Masa reformasi tahun 1998 hingga sekarang , periklanan Indonesia seolah berlari kencang. Baik produksi maupun medianya tumbuh bak jamur di musim hujan. Media untuk beriklan sangat berkembang dan banyak sekali. Bahkan terjadi hiperkompertisi karena juga bermunculan media specialist yang berasal dari konsolidasi biro iklan asing. Dari sisi kreatif, kebebasan berekspresi juga mencapai puncaknya. Sangat bebas.
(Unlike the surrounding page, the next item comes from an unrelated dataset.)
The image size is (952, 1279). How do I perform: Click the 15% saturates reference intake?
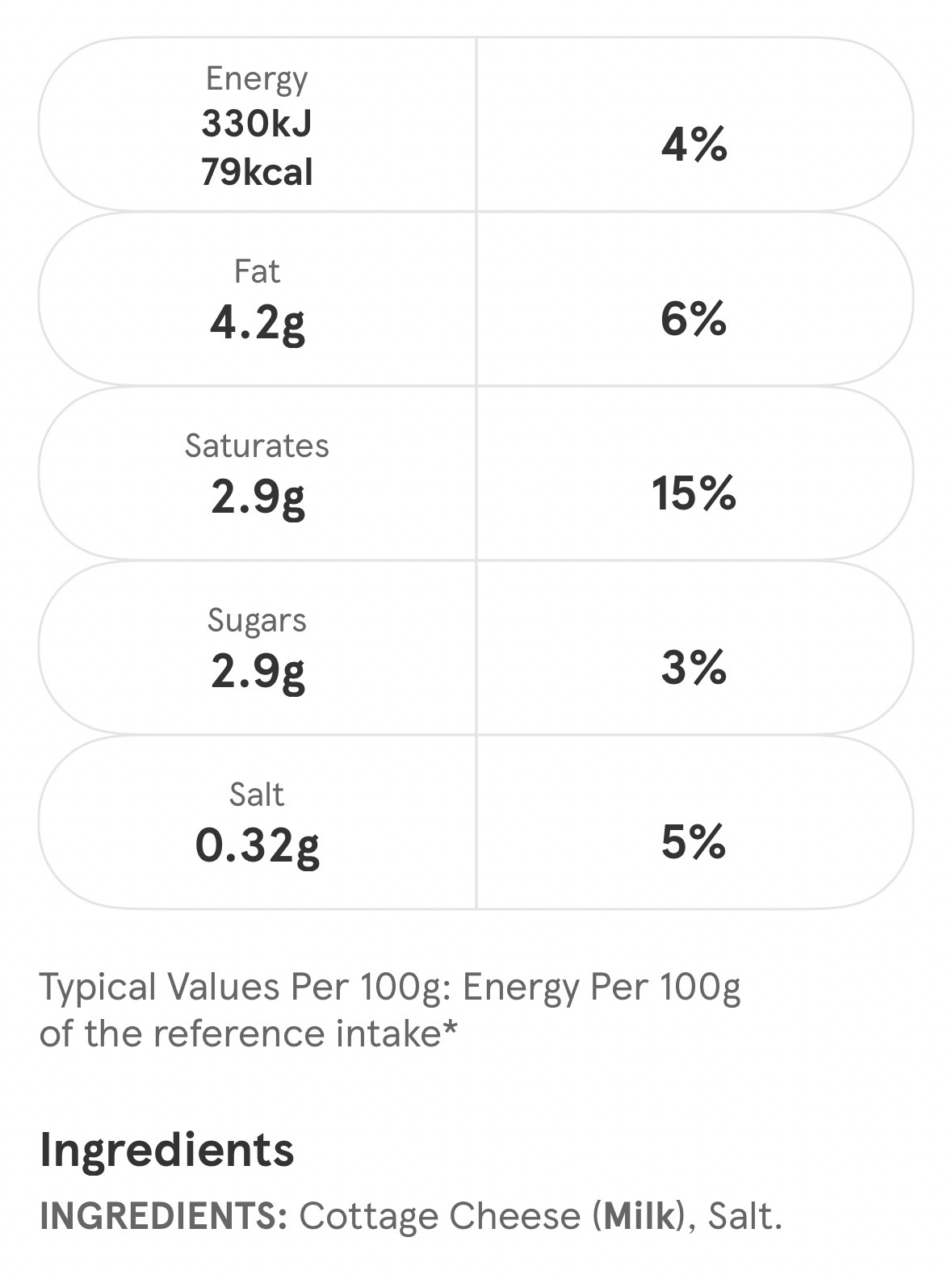(x=694, y=493)
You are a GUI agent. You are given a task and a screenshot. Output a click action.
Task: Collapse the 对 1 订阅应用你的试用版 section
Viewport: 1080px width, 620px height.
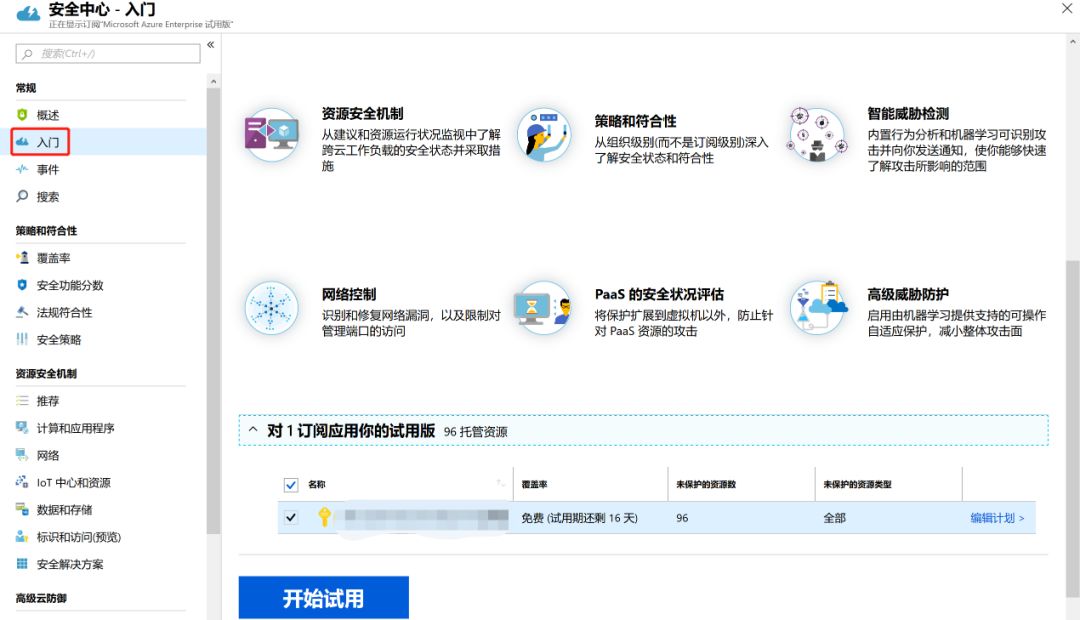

Inilah yang justru memprihatinkan Subiakto. ”Kacau! Karena mereka terbius oleh pemenang adfest dari Thailand, Jepang dan Singapura. Budaya mereka berbeda,” ujarnya kecewa iklan Indonesia kehilangan kepribadian. “Banyak yang mengambil referensi dari Cannes atau Clio. Jadi dari AS, seperti iklan Macintosh yang bisa mengatakan apa saja,” ujarnya menyayangkan karena di Indonesia, dimana merek belum sebesar merek-merek tersebut. “Janganlah memakai pendekatan tersebut”, himbaunya. Merek baru harus diperkenalkan dulu dari segi tangible, dan intangible. Merek akan kita kenal ketika memberikan makna produk tersebut terhadap konsumen.
Menurut Subiakto, tatanan periklanan mulai tahun 2004, sudah rusak. Sesuatu yang tak terhindarkan adalah terbentuknya specialist seperti specialist creative, specialist media, dan lain-lain. Hal ini menurutnya, bisa menghancurkan fondasi indutri periklanan Indonesia. “Benar-benar cuma mengandalkan segi kepraktisan. Jadi iklan tidak lagi sebagai sesuatu yang holistik, “ sesalnya.
Subiakto mengajak industri periklanan harus mulai dibenahi. “Kalau tidak, maka akan jadi makin hancur,” katanya heran sekarang atas nama modernisasi, orang bisa membuat apa saja. Seharusnya fungsi iklan dikembalikan bahwa yang bagus adalah yang Tailor Made. Misalnya iklan Kecap Bango tidak bisa brandnya diganti jadi merek lain, karena Tailor Made “kedelai hitam”. “Sesuatu yang benar-benar didesain khusus untuk iklan tersebut,” memuji iklan Bango Unilever.
Yang pasti, menurut Gunawan Alif, di era sekarang biaya iklan mulai tinggi. Banyak eksekusi yang dilakukan untuk TV dan media cetak. Porsi iklan kini lari ke teve (62%), media cetak (30%) dan radio sekitar (4%). Lalu, kemana lagi anggaran komunikasi dihabiskan? Yang terbaru dan paling ngetrend sekarang adalah promosi seperti Brand Activation, PR, dan alat-alat marketing lainnya. Walaupun iklan televisi masih sangat diminati pada periode ini –dengan iklan paling fenomenal A-Mild karena sangat memanfaatkan situasi dan gelombang reformasi tersebut dengan tagline-nya “Berani Ngomong”– tapi ke depan pasti akan terjadi penyesuaian –penyesuaian yang berujung pada optimalisasi teknologi teranyar mobile yang sudah mulai menjelang.